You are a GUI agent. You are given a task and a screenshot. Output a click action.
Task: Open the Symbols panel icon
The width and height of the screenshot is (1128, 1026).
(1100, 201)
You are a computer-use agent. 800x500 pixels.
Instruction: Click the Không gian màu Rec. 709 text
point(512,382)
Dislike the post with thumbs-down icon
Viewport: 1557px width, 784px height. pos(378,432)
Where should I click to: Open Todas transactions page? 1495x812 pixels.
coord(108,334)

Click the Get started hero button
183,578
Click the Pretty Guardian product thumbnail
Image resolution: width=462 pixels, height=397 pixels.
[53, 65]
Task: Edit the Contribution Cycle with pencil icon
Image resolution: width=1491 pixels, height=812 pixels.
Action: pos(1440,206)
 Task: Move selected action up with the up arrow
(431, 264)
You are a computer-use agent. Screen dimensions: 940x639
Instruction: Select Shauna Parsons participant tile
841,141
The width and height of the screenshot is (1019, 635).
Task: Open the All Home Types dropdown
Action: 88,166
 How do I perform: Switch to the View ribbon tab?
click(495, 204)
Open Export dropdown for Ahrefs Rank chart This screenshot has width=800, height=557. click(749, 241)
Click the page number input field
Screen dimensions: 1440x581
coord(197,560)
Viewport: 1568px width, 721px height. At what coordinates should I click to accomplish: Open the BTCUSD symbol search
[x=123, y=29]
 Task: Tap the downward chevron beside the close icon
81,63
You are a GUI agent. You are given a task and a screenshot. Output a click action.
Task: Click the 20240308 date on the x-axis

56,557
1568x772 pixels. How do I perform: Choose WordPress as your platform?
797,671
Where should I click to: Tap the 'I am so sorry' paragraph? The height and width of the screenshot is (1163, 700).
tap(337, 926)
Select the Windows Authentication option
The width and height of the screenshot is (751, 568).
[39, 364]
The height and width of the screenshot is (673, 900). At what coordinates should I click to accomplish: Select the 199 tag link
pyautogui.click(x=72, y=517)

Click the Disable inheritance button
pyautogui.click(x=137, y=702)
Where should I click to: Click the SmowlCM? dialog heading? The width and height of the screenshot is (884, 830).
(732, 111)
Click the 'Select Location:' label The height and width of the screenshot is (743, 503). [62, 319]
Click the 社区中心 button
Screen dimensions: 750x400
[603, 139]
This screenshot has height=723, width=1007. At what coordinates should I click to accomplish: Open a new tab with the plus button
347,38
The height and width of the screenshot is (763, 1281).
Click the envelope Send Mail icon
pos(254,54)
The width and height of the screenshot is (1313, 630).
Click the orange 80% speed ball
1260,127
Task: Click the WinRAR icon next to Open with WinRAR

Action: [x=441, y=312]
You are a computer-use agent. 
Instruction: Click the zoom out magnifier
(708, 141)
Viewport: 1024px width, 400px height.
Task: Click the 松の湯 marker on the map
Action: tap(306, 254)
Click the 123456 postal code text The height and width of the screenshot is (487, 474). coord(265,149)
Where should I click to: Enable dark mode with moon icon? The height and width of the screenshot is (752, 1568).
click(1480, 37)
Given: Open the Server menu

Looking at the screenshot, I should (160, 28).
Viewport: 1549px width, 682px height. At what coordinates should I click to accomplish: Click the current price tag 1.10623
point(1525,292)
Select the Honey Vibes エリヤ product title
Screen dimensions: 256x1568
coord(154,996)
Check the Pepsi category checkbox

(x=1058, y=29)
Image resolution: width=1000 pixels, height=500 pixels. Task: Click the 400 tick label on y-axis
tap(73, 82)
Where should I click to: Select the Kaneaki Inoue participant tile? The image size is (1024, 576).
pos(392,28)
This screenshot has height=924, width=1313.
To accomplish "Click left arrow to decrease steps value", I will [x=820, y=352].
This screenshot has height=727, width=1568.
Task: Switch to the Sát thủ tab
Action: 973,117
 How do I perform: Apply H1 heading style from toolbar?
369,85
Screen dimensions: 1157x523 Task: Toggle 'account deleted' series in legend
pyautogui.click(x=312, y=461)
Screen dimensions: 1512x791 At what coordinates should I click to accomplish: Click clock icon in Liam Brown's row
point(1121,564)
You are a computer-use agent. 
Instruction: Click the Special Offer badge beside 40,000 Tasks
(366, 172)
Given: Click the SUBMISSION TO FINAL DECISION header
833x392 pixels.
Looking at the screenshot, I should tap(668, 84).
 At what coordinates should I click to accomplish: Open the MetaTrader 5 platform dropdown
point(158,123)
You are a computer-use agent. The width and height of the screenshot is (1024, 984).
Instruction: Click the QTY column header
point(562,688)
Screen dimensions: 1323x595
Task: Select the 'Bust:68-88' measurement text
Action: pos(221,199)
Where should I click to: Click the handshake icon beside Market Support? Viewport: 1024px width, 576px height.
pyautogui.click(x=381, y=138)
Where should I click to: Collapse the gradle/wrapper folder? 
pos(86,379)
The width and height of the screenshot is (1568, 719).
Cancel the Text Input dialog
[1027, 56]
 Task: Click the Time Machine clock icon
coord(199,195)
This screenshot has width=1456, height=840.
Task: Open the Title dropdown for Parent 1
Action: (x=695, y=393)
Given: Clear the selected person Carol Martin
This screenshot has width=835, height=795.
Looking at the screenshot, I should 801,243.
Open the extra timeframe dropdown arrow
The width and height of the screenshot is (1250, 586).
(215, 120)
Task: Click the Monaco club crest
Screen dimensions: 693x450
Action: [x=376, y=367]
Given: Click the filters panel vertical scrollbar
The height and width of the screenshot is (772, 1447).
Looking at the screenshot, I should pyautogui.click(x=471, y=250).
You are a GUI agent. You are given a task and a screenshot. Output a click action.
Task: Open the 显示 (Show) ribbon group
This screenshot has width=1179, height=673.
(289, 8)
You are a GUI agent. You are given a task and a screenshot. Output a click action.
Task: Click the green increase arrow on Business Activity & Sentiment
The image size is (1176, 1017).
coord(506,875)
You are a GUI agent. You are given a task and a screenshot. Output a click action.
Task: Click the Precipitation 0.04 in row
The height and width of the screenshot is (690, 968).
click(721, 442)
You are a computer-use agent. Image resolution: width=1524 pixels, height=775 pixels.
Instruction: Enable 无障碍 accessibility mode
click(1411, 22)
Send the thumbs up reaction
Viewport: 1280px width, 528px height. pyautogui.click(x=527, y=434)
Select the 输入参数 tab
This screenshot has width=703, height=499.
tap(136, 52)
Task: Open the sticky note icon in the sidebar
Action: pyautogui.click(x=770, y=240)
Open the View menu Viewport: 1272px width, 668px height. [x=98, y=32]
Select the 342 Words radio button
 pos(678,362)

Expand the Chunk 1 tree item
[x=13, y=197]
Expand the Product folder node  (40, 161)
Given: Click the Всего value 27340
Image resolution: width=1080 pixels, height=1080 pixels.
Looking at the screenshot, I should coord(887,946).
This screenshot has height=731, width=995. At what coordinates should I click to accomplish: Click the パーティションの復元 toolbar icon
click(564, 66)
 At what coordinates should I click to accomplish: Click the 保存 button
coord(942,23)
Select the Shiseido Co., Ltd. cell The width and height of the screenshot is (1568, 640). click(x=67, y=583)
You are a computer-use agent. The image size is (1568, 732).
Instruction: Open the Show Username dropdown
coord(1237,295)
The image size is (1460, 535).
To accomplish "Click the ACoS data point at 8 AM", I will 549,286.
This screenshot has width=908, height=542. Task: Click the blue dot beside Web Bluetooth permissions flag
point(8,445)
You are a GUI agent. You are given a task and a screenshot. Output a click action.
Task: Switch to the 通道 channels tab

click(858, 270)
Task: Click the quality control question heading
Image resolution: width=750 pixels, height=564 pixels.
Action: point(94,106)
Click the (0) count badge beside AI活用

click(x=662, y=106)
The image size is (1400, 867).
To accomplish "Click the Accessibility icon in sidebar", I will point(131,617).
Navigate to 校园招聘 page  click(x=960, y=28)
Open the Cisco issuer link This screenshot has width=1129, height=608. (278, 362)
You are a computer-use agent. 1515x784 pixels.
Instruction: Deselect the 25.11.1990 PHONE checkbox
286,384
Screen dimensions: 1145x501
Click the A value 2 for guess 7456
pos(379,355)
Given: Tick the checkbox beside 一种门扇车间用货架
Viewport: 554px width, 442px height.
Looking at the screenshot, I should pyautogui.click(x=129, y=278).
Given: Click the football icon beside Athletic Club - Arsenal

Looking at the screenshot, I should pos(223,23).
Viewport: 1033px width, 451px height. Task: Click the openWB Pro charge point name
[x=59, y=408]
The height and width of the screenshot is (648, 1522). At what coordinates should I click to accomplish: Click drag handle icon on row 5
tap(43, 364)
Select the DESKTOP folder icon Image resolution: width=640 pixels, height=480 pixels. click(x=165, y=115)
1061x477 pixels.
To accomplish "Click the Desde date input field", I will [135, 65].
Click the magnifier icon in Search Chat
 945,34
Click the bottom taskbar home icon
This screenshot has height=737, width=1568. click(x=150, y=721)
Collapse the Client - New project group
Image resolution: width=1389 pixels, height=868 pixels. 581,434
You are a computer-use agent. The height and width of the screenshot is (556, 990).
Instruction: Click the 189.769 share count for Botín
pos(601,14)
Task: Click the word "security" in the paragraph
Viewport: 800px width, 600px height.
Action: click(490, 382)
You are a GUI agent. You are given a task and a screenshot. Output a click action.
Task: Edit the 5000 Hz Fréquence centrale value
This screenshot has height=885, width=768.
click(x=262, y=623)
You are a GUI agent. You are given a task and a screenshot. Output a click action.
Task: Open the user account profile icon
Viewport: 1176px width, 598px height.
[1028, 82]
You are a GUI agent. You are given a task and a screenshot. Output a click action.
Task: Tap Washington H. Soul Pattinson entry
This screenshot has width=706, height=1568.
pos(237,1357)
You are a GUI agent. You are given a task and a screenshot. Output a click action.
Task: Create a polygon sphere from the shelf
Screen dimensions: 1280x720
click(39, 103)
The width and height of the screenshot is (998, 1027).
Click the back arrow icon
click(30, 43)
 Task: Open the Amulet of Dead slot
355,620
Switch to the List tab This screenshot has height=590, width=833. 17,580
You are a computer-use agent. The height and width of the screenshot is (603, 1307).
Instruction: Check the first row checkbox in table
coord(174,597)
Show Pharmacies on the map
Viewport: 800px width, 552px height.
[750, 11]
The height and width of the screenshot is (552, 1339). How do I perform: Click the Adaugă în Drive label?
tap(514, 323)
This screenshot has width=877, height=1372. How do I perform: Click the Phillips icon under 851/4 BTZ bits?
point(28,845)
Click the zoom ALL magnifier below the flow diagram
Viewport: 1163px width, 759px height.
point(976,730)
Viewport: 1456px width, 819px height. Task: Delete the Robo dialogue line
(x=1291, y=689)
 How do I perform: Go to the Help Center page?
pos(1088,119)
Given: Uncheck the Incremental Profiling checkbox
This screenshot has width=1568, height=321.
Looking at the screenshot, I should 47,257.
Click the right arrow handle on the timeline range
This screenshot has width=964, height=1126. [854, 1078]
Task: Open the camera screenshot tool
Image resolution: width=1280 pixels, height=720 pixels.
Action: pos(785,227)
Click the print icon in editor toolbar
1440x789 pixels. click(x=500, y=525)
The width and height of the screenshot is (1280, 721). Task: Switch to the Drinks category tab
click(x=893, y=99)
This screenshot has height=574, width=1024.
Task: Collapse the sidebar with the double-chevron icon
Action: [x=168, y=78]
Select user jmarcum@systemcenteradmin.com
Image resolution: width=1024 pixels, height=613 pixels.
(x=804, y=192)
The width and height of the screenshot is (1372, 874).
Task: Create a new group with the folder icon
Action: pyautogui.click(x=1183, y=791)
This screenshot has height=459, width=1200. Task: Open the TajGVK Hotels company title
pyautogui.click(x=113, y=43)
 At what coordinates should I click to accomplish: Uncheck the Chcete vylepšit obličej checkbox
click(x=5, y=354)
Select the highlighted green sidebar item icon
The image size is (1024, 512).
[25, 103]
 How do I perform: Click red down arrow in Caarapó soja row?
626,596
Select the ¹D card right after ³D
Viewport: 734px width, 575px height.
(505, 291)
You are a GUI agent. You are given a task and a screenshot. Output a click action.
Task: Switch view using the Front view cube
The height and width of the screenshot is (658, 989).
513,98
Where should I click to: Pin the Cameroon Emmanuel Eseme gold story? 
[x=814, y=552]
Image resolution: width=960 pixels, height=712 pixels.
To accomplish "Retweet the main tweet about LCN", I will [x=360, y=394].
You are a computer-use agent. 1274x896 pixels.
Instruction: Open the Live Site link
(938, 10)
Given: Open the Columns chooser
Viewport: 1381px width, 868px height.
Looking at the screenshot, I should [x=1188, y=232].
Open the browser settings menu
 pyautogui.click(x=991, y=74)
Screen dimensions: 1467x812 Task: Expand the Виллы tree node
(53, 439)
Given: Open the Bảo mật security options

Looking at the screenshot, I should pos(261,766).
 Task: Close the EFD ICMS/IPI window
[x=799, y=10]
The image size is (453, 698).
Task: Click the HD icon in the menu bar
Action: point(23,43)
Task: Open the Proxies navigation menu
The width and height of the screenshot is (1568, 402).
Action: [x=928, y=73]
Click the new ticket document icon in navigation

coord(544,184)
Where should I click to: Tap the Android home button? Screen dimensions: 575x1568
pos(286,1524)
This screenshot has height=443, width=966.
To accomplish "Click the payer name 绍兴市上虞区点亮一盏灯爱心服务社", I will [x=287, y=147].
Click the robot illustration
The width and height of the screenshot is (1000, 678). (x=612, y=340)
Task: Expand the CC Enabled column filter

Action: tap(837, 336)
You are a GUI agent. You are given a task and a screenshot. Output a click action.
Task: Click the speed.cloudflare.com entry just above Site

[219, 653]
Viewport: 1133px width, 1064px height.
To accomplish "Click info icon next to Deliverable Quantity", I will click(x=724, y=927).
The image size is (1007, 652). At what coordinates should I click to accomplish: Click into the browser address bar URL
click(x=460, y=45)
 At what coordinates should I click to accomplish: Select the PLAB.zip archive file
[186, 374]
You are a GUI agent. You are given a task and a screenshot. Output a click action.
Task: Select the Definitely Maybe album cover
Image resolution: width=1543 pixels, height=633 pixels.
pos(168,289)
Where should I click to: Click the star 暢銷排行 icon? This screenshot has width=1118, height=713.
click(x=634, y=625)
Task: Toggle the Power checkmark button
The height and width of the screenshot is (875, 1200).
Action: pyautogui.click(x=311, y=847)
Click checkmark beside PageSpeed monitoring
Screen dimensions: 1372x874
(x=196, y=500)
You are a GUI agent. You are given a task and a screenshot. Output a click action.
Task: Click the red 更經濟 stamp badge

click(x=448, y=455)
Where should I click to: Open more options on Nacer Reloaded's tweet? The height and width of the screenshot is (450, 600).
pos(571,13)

===============

_YOUR ASSIGNMENT_
Wherever the string "computer" appears in the data above, copy the line it sits in.

_YOUR RESPONSE_
You are a computer-use agent. 800x500 pixels.
You are a computer-use agent. Screen dimensions: 940x639
You are a computer-use agent. 
You are a computer-use agent. 
You are a computer-use agent. The width and height of the screenshot is (1024, 984).
You are a computer-use agent. Image resolution: width=1524 pixels, height=775 pixels.
You are a computer-use agent. The image size is (1568, 732).
You are a computer-use agent. 1515x784 pixels.
You are a computer-use agent. The height and width of the screenshot is (556, 990).
You are a computer-use agent. The height and width of the screenshot is (603, 1307).
You are a computer-use agent. 1274x896 pixels.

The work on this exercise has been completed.